Short-lived architecture is the new norm, but it has a serious downside. The environmental impacts from material consumption and the waste associated with a building’s construction and demolition are an increasing cause for concern, and with good reason: The short service life of buildings is a major contributor to global warming.


The reason for a building’s demolition is rarely its deterioration. Changing cultural expectations — more space and a different type of space — and economic conditions regarding land use are more likely the primary drivers. Demolition is most prevalent in urban areas where increasing population and economic incentives make the replacement of smaller, existing buildings with new, larger buildings advantageous financially. In Japan, the typical life span of office buildings is between 23 and 41 years, and the average life cycle of wooden residential houses is 14 to 17 years. A large study of residential buildings in the United Kingdom found 46 percent of demolished structures fell in the 11- to 32-year range. The story is hardly better in the United States: The Brookings Institution projects that some 82 billion square feet of existing buildings will be demolished and replaced before 2030 — roughly one-quarter of today’s existing building stock.

Humans are consuming resources and producing waste at a greater scale than ever before, and per capita consumption levels are projected to increase with continued development. The building sector, according to the United Nations, is responsible for one-third of all material consumption and waste in the world. Can we, if environmental stewards, afford to build and rebuild our cities and buildings? And if buildings are to be temporary, used for only decades instead of centuries, should we, can we, build in a completely different way?

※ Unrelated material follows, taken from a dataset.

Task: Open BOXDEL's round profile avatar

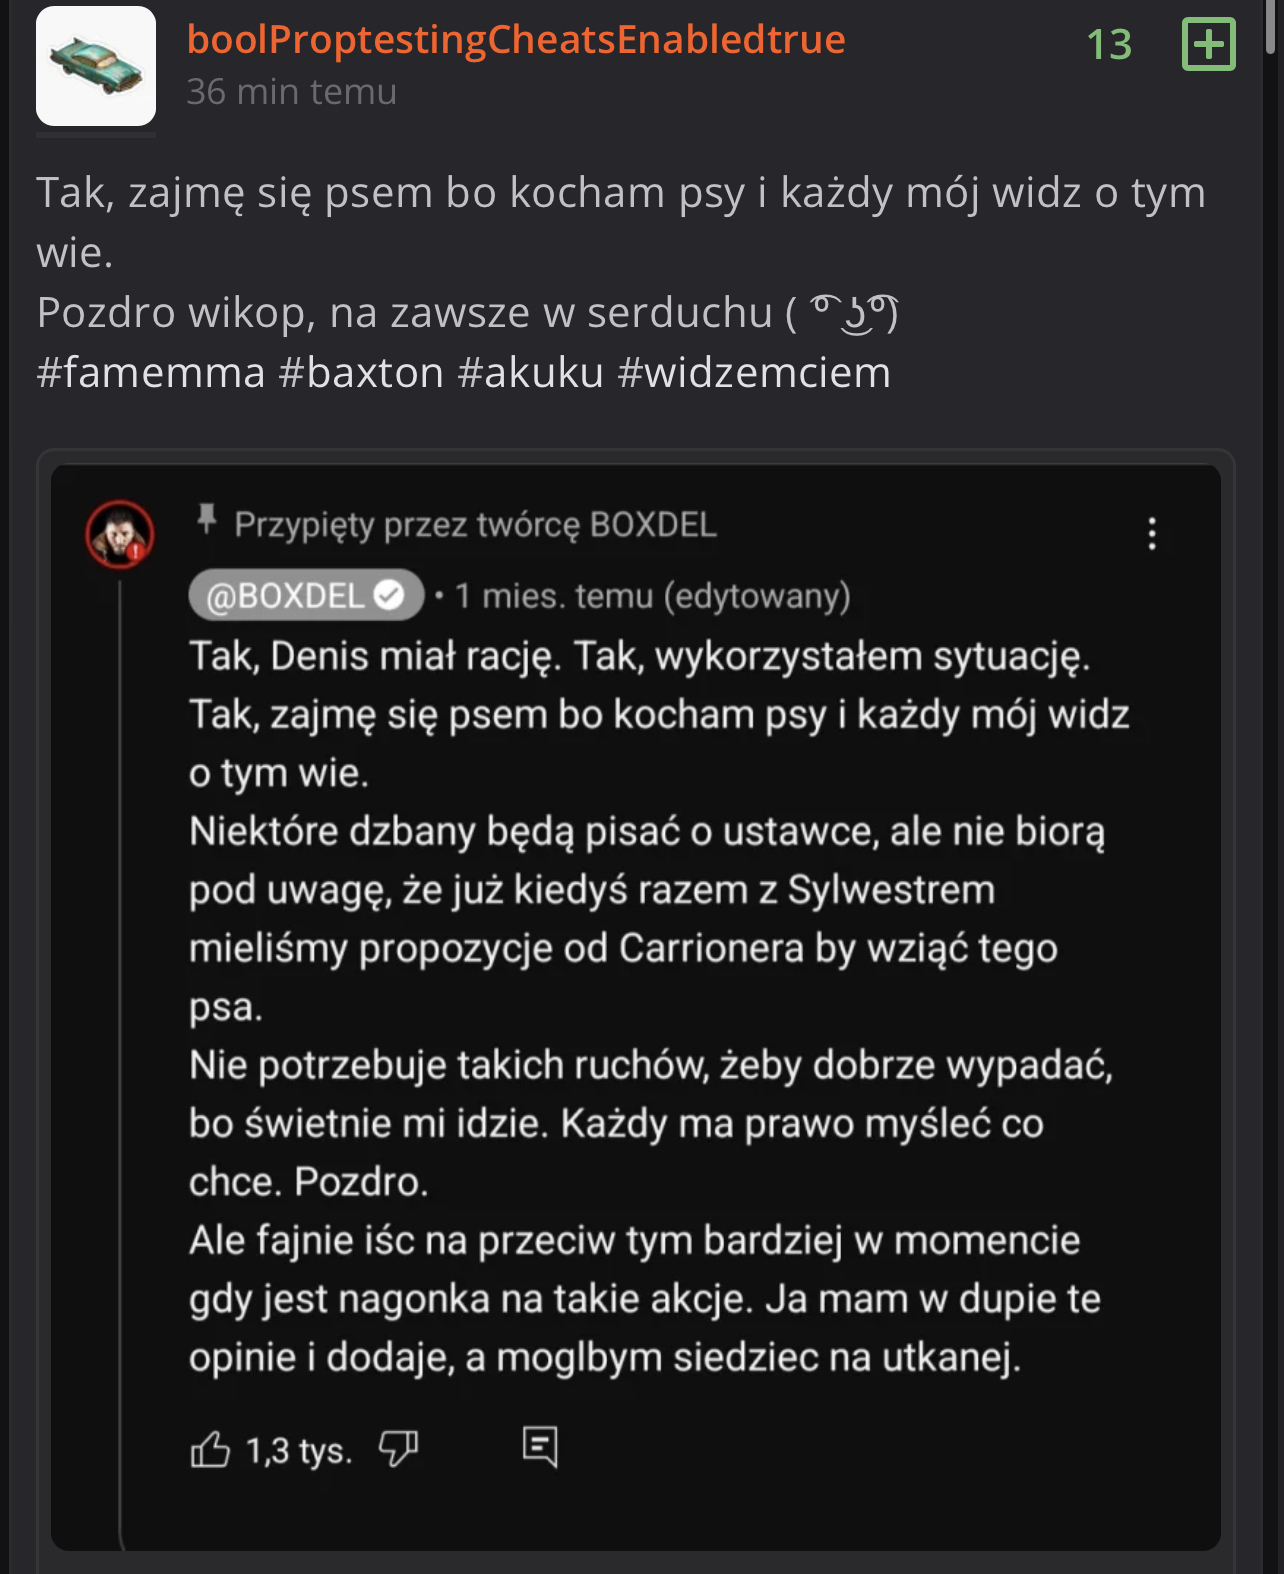Action: (x=120, y=534)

Ideally, we would use an object for as long as possible. But a building is constructed in sections, and its component parts can still have long lives even if the overall structure is damaged or destroyed. The best way to make new buildings reusable is to provide a robust structural system with a column grid and generous floor-to-floor dimensions. This allows for any perceived use that might arise in the future. In Stewart Brand’s seminal book, How Buildings Learn, he describes buildings with layers, from the interior walls and ceilings to hidden building systems and exterior cladding. Each layer has a unique service life, but the most durable is the structural system. Brand’s concept of “Long-life, loose-fit” can apply to the most mundane of buildings, such as the many 19th-century mill buildings turned into housing or the transformation, in London, of the Bankside Power Station into the Tate Modern art museum.

Adaptive reuse of buildings does not eliminate the waste stream, but it does start to change the paradigm with recognition that buildings are resources and that building materials have value. A new term, “urban mining,” is beginning to be used to describe the repurposing of building materials as an alternative to recycling or pure demolition and addition to landfills. Urban mining focuses on component reuse. Reusing a prefabricated concrete panel almost eliminates its global warming impact compared with using a new panel, and it’s even better than recycling the same panel, a process that requires substantially more energy.


​The ability to mine buildings for materials and apply component reuse requires new ways of constructing buildings to facilitate deconstruction. Just as we have construction documents, we will need to develop deconstruction documents. Buildings designed for deconstruction will have mechanical, electrical, and plumbing systems that are easy to disentangle. They will avoid binders, adhesives, and coatings that preclude separation and reuse of materials. Attachment systems will be reversible, unlike the nailing and drilling that currently may render materials unreusable or unrecyclable. The website of the US Environmental Protection Agency provides guidance on how to design for deconstruction, actual deconstruction case studies, and resources available in different communities. For the good to the environment, we should be using buildings for as long as possible, and temporary architecture runs counter to this need. But urban mining offers a way to use and use again the component parts of a building — a kind of serial temporary use that over time can add up to quite a long service life. If we design thoughtfully and intentionally, we can bequeath a flexible, adaptable built world — a true gift to future generations.